Gerald Schut
Deze maand had ik het genoegen met een Shell-medewerker over de energietransitie te mogen debatteren bij een heerensociëteit. Verrassend genoeg bleken we het over veel eens. Ik had één van mijn grote angsten rond de energietransitie in een stelling gegoten: ‘Alle bekende voorraden fossiele brandstoffen zullen tot het laatste molecuul opgebruikt worden.’ Immers, olie, gas en kolen zijn goedkoop en miljarden wereldburgers zijn aangewezen op goedkope energie om van straatarm door te groeien naar net iets minder straatarm. Bovendien is Europa ook als het ‘Fit for 55’ is steeds minder het middelpunt van de wereld. Dertig jaar geleden zorgde Europa nog voor een derde van de wereldwijde CO2-uitstoot. Tegenwoordig is dat nog slechts 10%. Niet omdat de uitstoot in Europa nu zo hard gedaald is, maar doordat de energievraag in armere landen sterk is toegenomen. En die zal blijven toenemen.
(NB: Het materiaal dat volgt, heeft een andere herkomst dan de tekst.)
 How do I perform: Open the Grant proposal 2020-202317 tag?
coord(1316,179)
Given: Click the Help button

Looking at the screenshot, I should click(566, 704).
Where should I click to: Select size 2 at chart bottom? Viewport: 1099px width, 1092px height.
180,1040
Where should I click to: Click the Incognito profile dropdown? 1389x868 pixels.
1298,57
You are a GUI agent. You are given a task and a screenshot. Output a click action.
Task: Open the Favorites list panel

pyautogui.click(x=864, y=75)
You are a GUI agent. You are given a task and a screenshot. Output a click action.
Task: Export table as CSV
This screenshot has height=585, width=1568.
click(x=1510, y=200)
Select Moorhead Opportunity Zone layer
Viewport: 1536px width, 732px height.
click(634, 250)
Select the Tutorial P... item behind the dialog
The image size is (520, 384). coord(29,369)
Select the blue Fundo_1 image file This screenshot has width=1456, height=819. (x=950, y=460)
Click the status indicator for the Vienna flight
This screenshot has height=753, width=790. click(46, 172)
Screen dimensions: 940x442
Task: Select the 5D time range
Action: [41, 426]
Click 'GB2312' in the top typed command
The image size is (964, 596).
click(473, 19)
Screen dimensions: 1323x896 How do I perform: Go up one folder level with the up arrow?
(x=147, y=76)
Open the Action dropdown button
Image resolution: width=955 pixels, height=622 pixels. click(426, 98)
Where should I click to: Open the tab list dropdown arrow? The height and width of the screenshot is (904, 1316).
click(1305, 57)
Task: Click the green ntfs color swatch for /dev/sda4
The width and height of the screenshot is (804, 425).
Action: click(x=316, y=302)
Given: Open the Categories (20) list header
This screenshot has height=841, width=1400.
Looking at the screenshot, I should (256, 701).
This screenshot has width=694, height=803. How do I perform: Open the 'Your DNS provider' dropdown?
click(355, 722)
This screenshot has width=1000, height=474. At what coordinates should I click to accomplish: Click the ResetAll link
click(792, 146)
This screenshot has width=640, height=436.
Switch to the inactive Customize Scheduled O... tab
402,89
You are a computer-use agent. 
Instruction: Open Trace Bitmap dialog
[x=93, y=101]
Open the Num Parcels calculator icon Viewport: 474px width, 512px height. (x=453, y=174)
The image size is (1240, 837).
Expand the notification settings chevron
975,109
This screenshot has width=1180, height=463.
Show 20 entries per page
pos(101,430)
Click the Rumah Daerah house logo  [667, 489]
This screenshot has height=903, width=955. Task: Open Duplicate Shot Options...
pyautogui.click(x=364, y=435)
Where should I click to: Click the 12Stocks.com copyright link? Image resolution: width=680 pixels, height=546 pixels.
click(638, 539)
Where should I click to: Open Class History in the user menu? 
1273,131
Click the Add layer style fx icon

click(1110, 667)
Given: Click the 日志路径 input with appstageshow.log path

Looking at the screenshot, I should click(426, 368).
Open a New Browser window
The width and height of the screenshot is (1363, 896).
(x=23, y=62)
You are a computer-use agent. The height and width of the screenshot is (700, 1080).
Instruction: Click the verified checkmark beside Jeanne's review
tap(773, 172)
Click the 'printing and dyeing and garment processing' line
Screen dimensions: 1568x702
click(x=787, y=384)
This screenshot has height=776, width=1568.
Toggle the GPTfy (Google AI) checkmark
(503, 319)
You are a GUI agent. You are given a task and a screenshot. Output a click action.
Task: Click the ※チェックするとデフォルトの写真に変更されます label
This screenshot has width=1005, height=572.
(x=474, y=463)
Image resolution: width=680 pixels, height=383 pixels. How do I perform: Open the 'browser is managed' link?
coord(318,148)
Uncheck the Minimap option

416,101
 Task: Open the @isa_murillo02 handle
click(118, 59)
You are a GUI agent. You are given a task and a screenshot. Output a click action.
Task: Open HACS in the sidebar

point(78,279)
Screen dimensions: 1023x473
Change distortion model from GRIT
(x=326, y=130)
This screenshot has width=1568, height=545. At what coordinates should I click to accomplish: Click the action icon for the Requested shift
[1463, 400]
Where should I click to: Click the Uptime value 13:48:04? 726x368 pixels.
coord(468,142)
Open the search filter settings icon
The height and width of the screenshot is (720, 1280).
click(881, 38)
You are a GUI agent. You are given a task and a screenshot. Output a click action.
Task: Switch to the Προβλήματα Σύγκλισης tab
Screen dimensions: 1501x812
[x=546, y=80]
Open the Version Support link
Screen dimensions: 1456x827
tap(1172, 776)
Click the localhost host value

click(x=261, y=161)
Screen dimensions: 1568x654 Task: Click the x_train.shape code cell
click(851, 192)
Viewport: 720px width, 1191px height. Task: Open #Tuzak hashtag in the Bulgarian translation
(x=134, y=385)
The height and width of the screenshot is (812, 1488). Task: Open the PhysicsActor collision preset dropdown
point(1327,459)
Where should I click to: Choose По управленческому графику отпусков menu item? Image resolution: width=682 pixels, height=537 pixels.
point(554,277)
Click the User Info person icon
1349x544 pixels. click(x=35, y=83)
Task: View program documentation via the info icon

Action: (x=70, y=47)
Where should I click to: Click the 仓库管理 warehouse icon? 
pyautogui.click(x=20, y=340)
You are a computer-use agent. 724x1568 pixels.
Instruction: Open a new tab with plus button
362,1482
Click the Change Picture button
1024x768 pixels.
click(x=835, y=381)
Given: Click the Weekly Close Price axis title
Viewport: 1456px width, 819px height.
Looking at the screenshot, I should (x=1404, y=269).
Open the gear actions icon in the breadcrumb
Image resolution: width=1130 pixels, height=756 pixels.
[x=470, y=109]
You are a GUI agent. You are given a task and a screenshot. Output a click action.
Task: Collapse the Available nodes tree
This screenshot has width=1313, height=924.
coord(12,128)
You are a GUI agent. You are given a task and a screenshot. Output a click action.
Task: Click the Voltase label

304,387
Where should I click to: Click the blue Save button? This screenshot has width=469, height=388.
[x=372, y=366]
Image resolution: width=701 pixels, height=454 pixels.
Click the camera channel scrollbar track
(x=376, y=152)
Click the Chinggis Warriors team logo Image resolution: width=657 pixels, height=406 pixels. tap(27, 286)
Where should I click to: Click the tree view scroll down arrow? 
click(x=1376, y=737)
De vraag is hoe we ervoor kunnen zorgen dat alle fossiele voorraden níét volledig worden opgebruikt. Die vraag heeft volgens mij slechts één antwoord: als CO2-arme energie goedkoper wordt dan olie en gas. Ofwel doordat olie en gas duurder worden, ofwel doordat duurzame energie goedkoper wordt.
De Shell-medewerker nuanceerde mijn stelling gelukkig enigszins: alle GOEDKOPE fossiele voorraden zullen worden opgebruikt. Het kost in Saoedi-Arabië tien keer minder om olie op te pompen dan in Venezuela, dat maakt nogal uit. En de grote olie-multinationals zitten vooral op relatief dure voorraden. Die zullen als eerste uit de markt gedrukt worden door goedkoper wordende hernieuwbare energiebronnen. Een sprankje hoop, maar niet genoeg.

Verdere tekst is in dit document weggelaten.